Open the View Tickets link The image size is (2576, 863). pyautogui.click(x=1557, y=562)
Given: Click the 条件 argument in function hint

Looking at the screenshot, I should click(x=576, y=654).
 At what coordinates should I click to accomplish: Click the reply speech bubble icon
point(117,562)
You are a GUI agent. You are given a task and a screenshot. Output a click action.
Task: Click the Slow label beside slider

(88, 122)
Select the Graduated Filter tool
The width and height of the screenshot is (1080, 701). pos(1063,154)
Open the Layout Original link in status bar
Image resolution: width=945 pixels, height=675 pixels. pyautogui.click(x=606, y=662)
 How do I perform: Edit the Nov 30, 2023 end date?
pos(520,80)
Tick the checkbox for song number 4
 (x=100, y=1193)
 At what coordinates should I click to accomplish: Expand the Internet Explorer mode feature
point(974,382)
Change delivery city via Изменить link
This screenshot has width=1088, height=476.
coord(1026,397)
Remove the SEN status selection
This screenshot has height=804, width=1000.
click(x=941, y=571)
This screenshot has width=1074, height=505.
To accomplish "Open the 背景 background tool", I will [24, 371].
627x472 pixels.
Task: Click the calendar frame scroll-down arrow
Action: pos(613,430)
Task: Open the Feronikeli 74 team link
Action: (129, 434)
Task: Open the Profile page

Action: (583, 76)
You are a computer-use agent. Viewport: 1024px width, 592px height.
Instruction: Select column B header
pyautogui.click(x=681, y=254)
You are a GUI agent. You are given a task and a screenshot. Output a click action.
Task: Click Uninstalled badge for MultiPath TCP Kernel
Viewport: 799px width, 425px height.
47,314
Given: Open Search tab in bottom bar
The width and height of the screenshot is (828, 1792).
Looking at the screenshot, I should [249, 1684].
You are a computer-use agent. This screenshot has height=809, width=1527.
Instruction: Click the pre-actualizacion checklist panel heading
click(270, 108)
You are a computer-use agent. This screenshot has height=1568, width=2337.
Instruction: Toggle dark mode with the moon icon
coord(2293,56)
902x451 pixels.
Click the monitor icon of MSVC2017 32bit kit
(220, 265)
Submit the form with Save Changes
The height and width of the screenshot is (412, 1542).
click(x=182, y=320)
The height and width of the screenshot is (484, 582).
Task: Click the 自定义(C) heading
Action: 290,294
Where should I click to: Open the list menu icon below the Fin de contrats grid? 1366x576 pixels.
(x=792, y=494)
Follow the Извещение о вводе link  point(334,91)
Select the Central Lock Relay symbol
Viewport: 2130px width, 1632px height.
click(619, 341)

**Exercise goal:** The response should contain only a verbatim copy of the lines from the line with "The width and height of the screenshot is (828, 1792)." to the final line of the records.

**Reply:**
The width and height of the screenshot is (828, 1792).
Looking at the screenshot, I should [249, 1684].
You are a computer-use agent. This screenshot has height=809, width=1527.
Instruction: Click the pre-actualizacion checklist panel heading
click(270, 108)
You are a computer-use agent. This screenshot has height=1568, width=2337.
Instruction: Toggle dark mode with the moon icon
coord(2293,56)
902x451 pixels.
Click the monitor icon of MSVC2017 32bit kit
(220, 265)
Submit the form with Save Changes
The height and width of the screenshot is (412, 1542).
click(x=182, y=320)
The height and width of the screenshot is (484, 582).
Task: Click the 自定义(C) heading
Action: 290,294
Where should I click to: Open the list menu icon below the Fin de contrats grid? 1366x576 pixels.
(x=792, y=494)
Follow the Извещение о вводе link  point(334,91)
Select the Central Lock Relay symbol
Viewport: 2130px width, 1632px height.
click(619, 341)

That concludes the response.